## [Stated problem]
Show every line below that contains the word "Open", copying each such line in full.

***

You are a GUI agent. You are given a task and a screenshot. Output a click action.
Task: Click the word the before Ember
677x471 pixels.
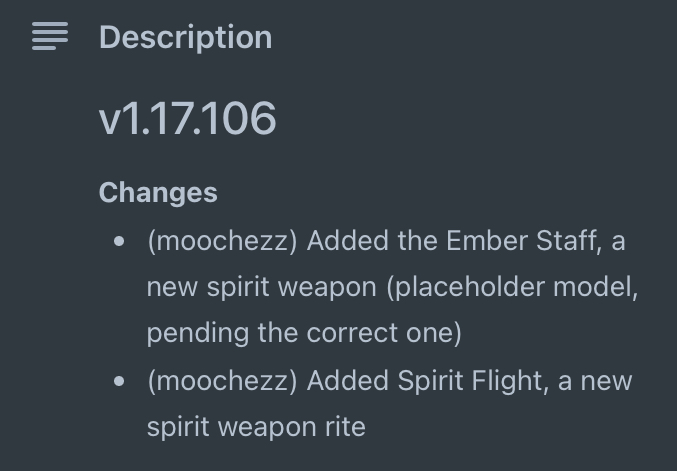tap(418, 240)
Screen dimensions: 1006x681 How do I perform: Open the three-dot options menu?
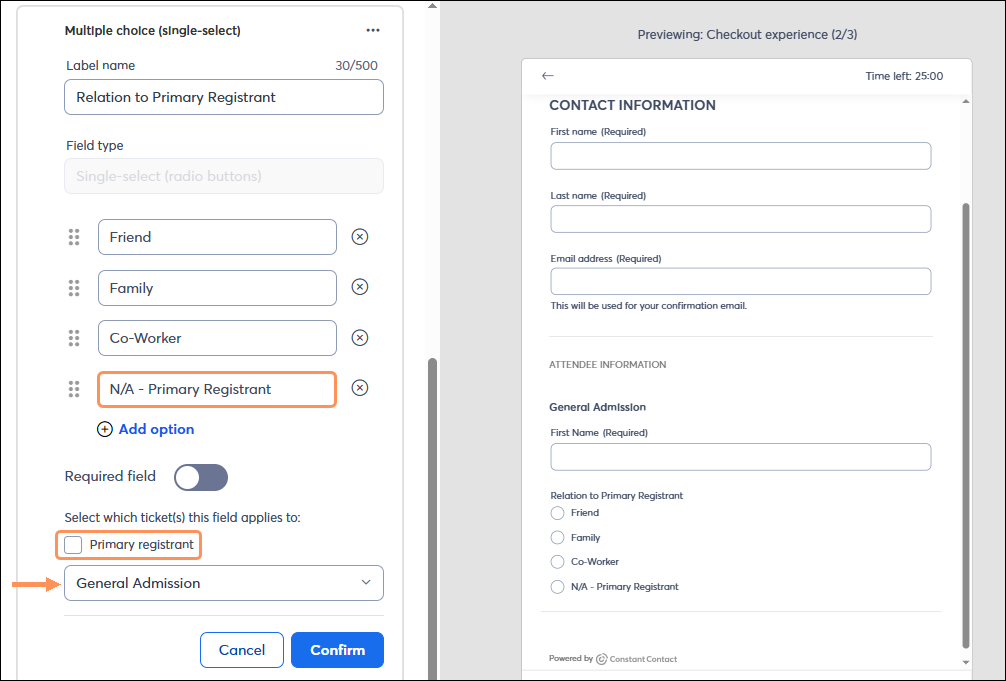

***

## [Written response]
Screen dimensions: 1006x681 How do I perform: Open the three-dot options menu?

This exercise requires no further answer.